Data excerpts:
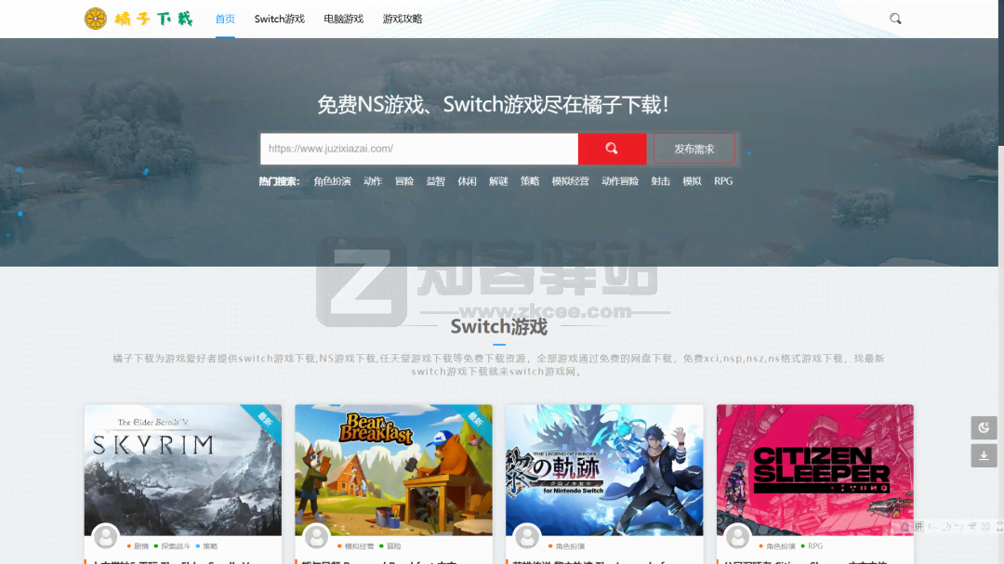1004x564 pixels.
Task: Open the 首页 tab
Action: [224, 18]
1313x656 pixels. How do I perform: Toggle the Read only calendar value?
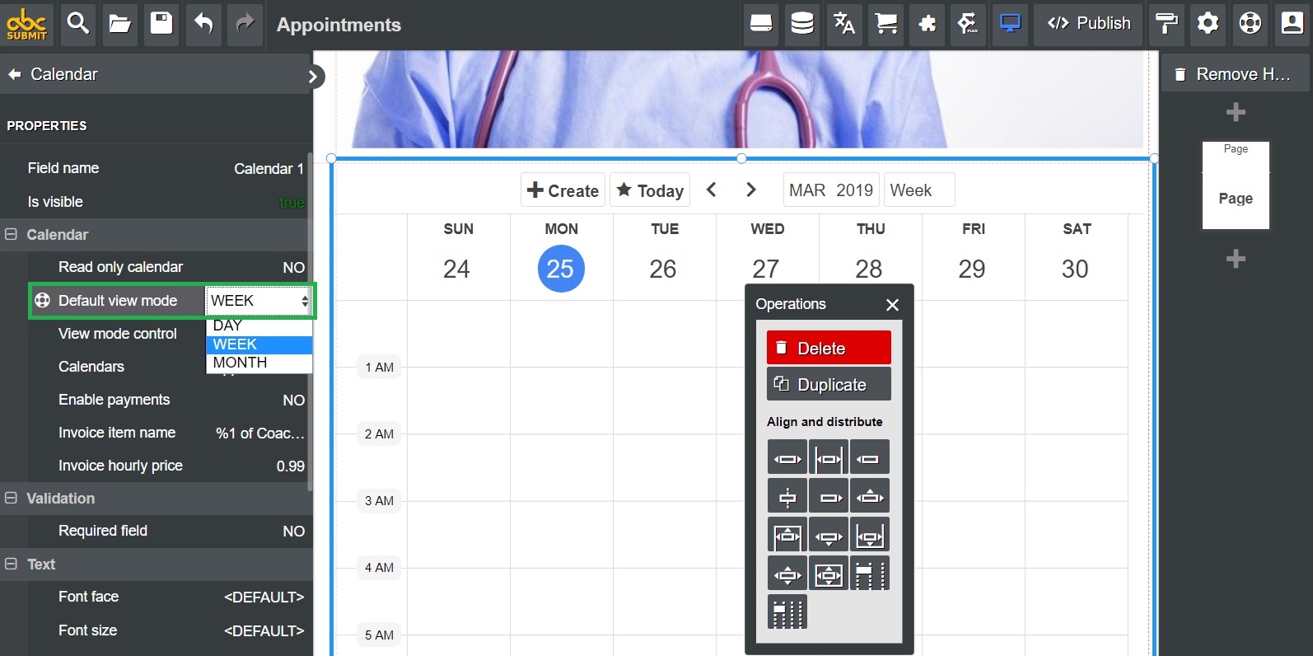[293, 268]
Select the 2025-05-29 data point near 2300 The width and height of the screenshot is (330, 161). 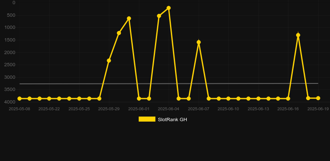pos(109,61)
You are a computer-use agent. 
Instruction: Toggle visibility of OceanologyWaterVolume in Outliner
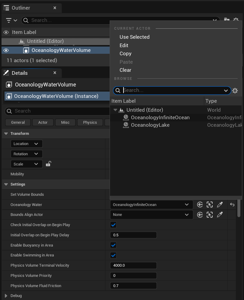coord(6,50)
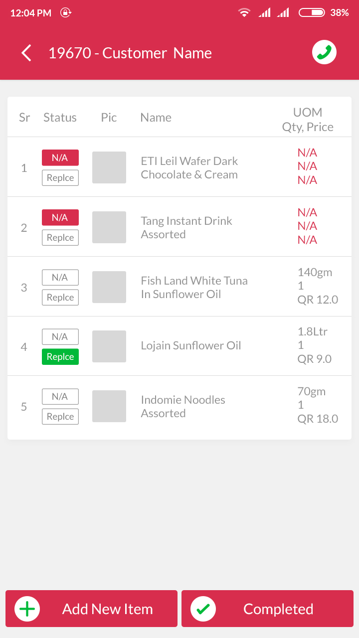This screenshot has width=359, height=638.
Task: Click the Completed button
Action: (x=267, y=609)
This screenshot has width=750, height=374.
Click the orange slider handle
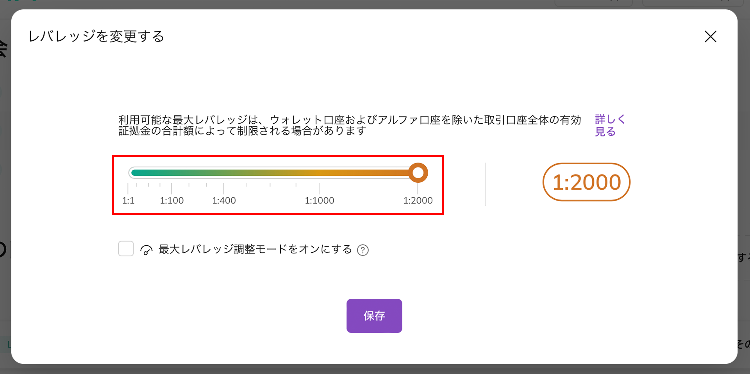tap(418, 173)
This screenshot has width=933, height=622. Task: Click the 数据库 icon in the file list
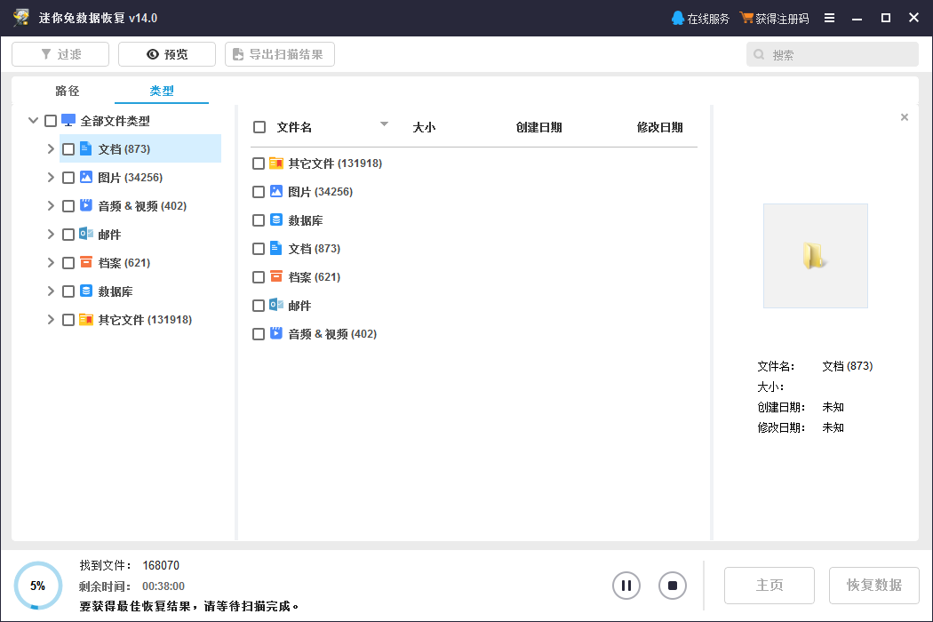pyautogui.click(x=276, y=220)
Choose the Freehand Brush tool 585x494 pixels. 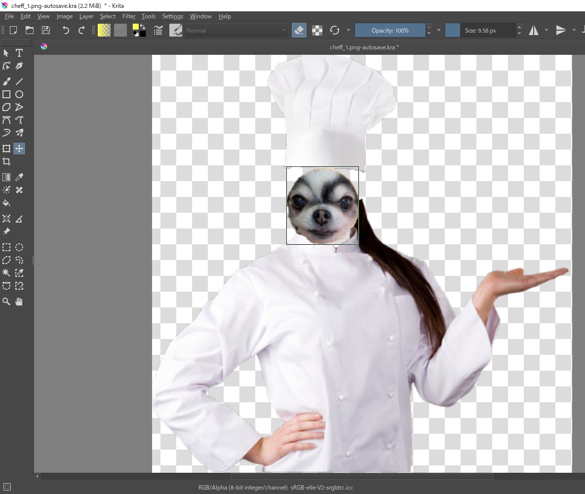[x=6, y=81]
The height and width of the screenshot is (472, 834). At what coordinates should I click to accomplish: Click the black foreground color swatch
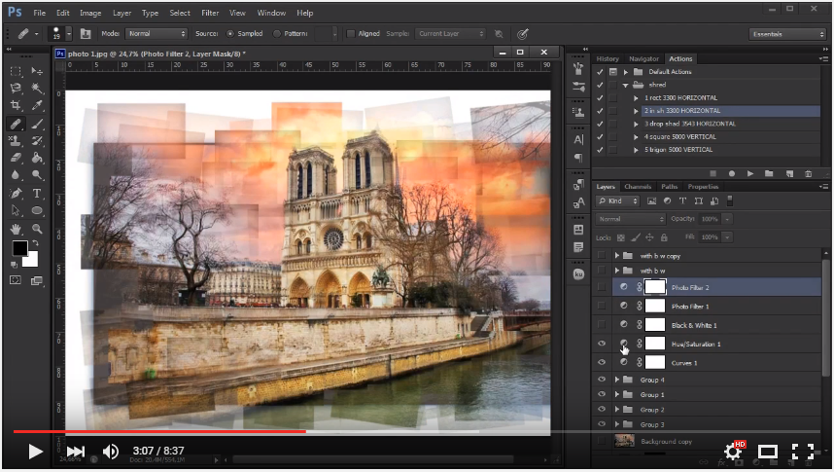[x=19, y=248]
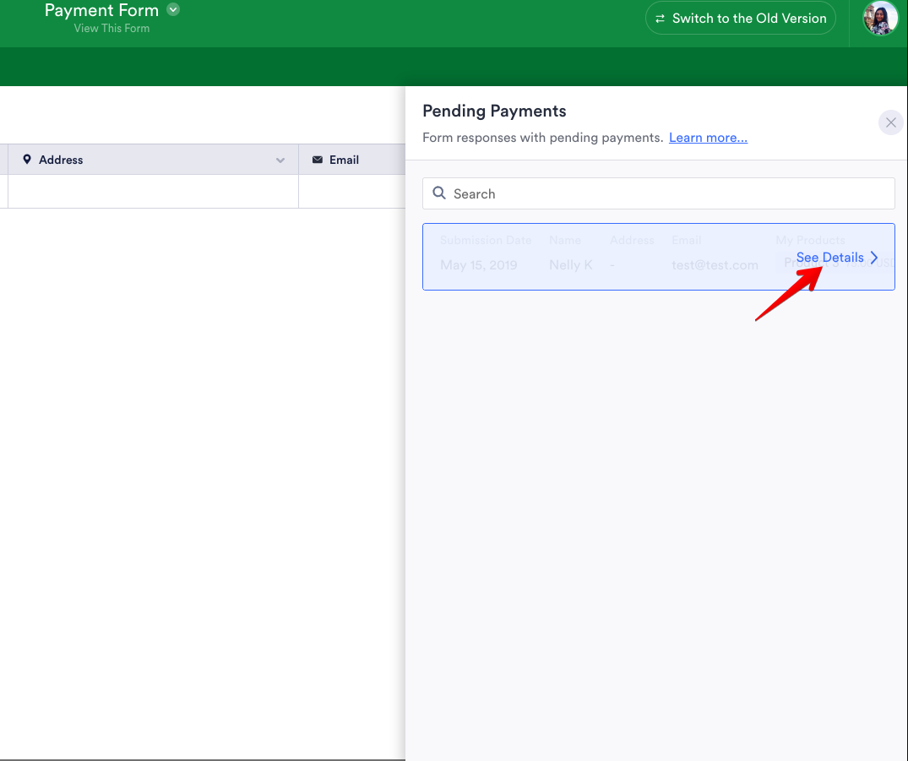The image size is (908, 761).
Task: Click the Payment Form title text
Action: coord(101,10)
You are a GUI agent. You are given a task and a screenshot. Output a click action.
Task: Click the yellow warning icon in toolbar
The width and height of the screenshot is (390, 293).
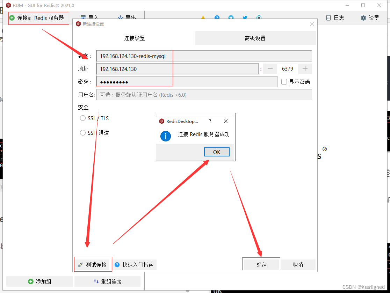tap(203, 18)
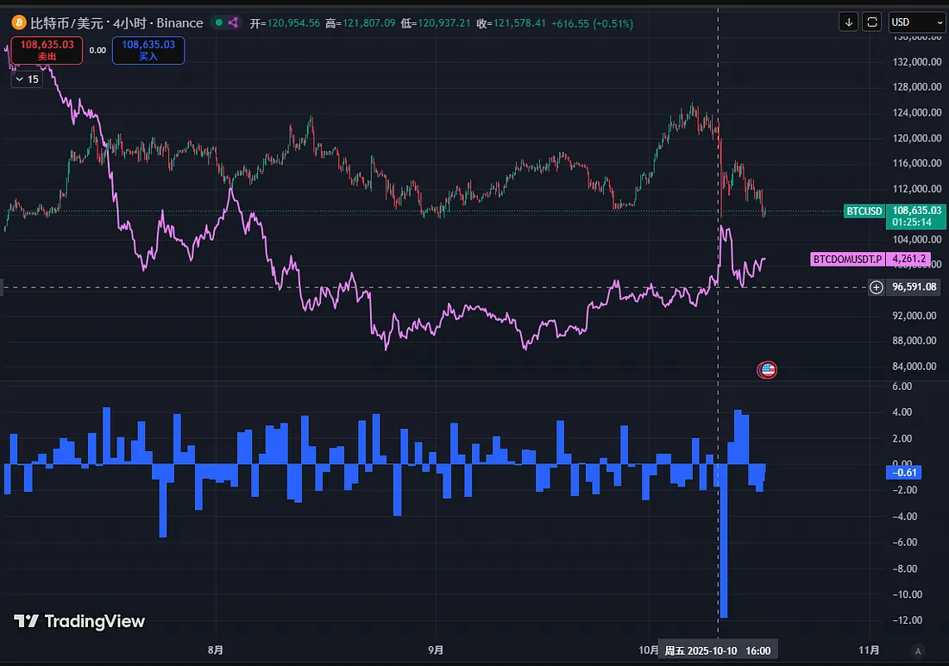
Task: Click the blue 买入 buy button
Action: (x=148, y=50)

> **Task directions**
In the records above, find each line with the word "agent" and copy it.

> **Task response**
You are a computer-use agent. 
You are a GUI agent. You are given a task and a screenshot. Output a click action.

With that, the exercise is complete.